• **Available data**:

--------

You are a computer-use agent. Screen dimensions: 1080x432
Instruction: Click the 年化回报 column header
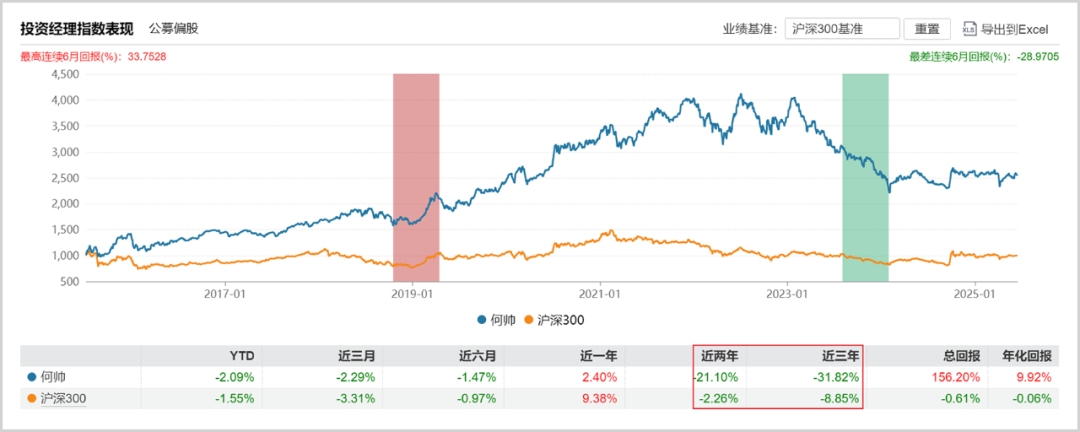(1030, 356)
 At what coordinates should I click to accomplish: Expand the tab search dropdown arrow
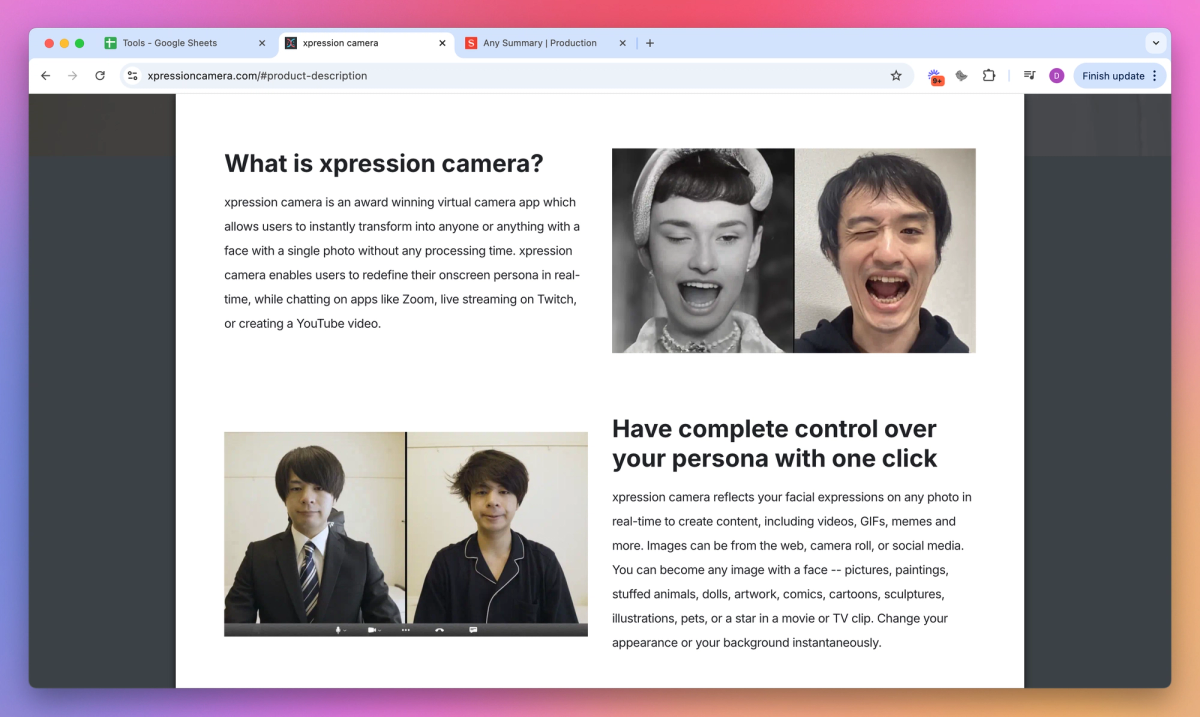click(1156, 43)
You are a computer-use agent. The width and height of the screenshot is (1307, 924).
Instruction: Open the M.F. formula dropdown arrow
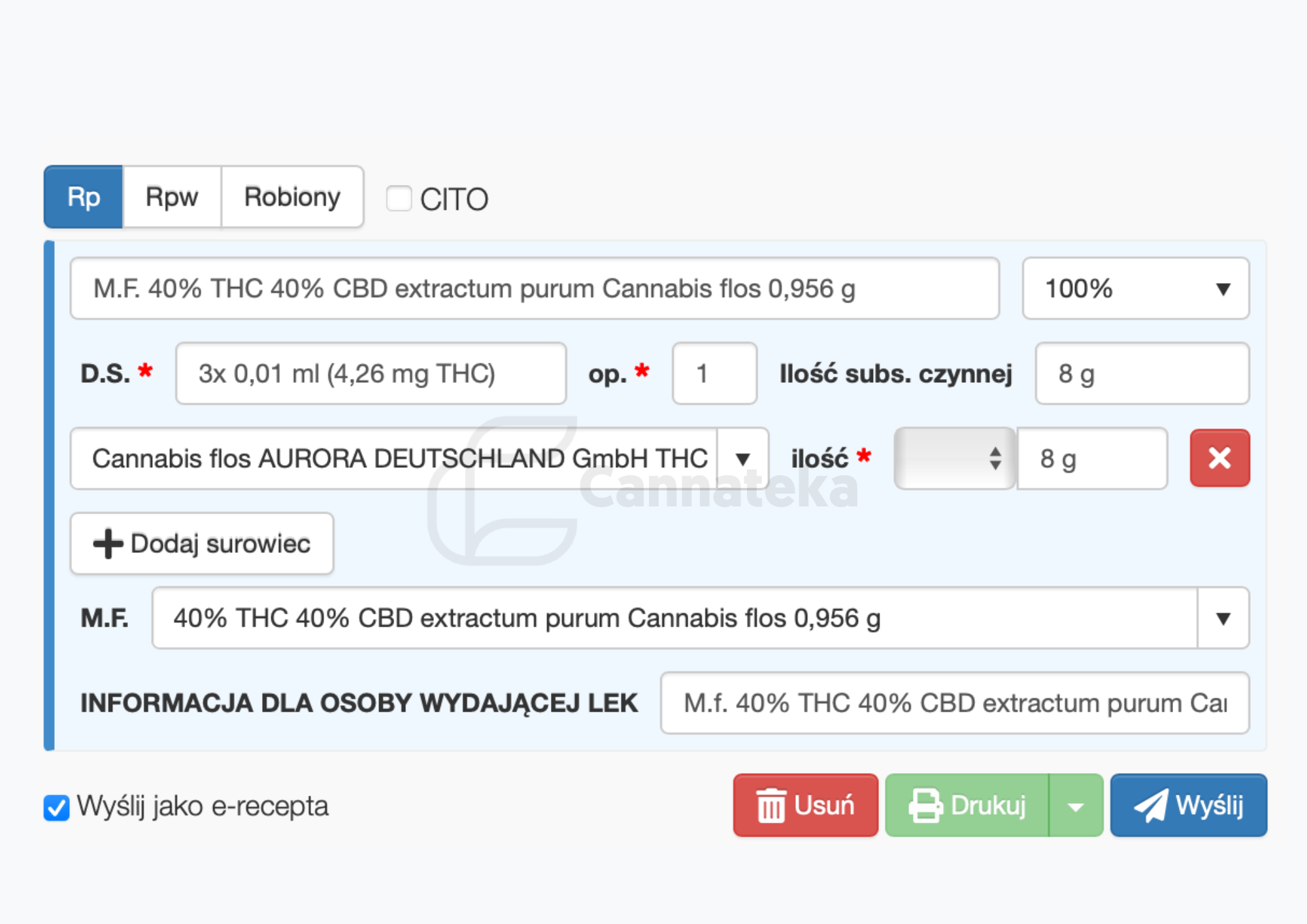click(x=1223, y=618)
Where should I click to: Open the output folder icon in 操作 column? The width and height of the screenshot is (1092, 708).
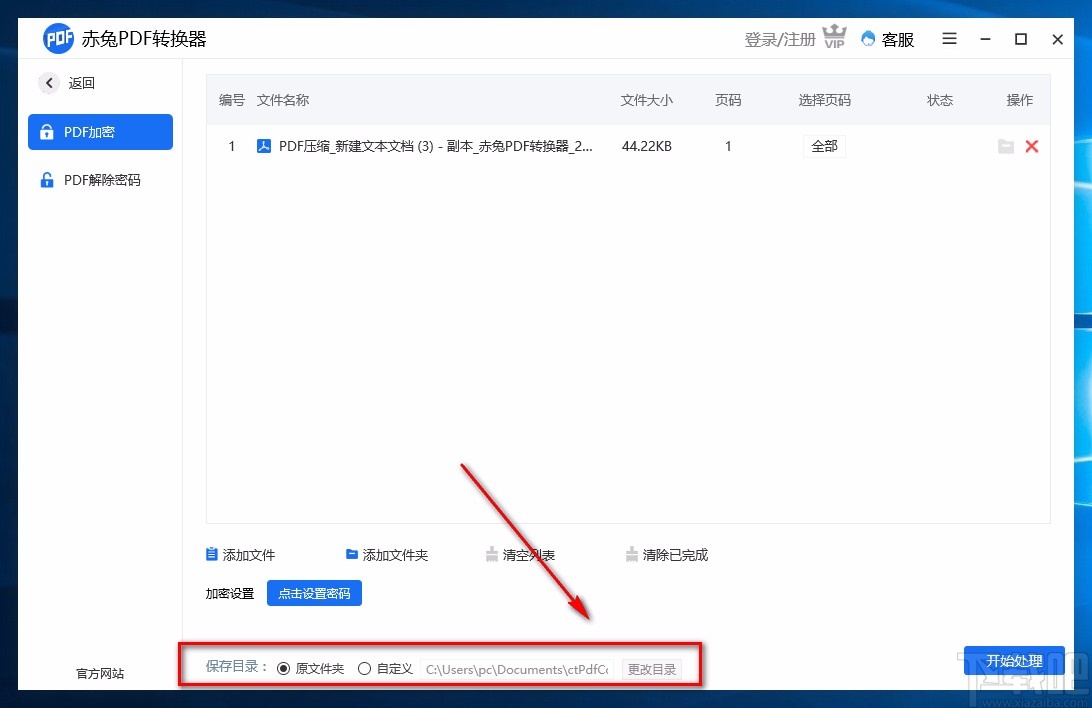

--------

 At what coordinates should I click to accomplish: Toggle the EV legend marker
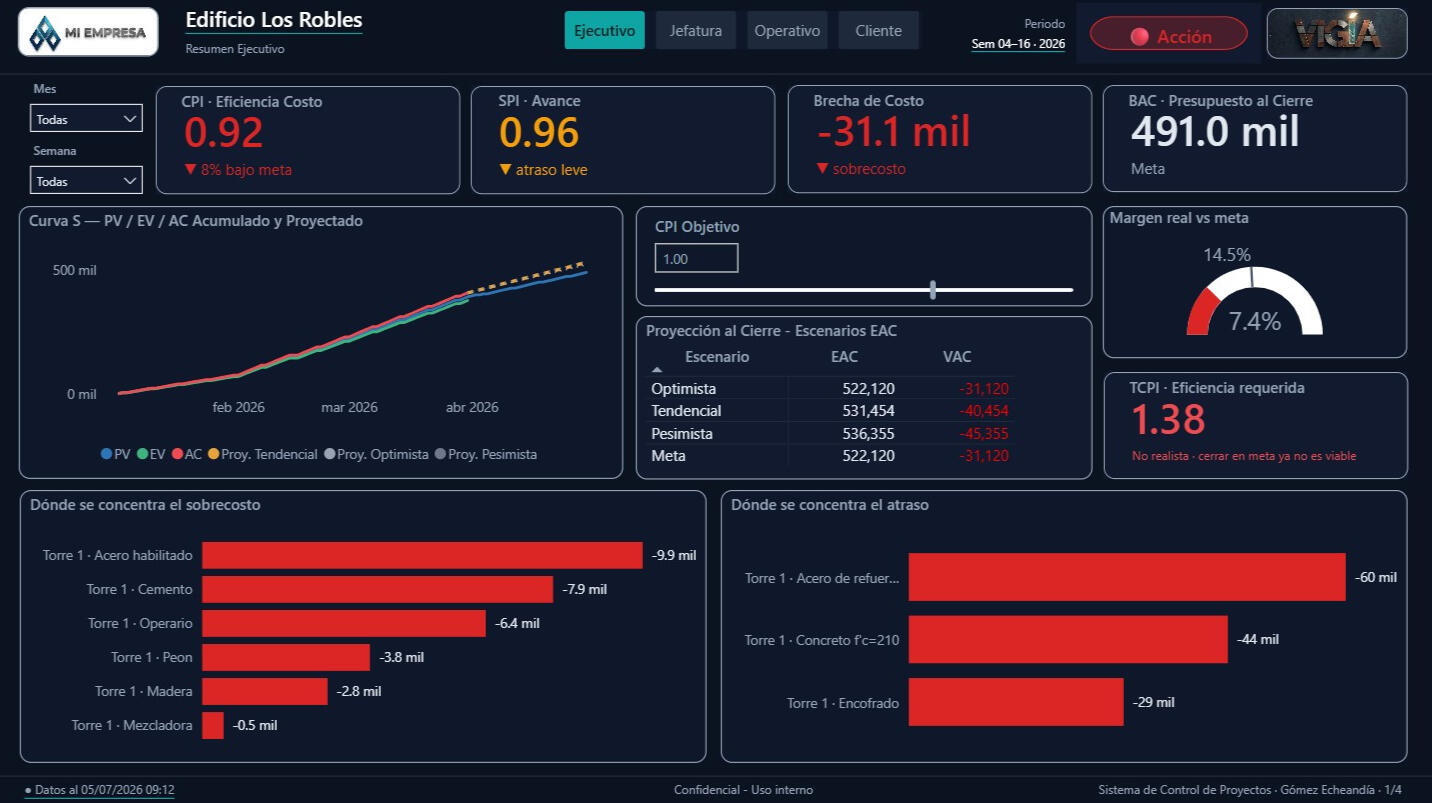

--------

• **Assigned task**:
No picture is to be printed. Output exactly the lines above from the line containing "At what coordinates should I click to accomplish: Expand" through the line containing "Where should I".

• **Your solution**:
 At what coordinates should I click to accomplish: Expand the tab search dropdown arrow
click(1156, 43)
You are a computer-use agent. The width and height of the screenshot is (1307, 924).
Instruction: Open the M.F. formula dropdown arrow
click(x=1223, y=618)
Where should I click to: Open the output folder icon in 操作 column? The width and height of the screenshot is (1092, 708).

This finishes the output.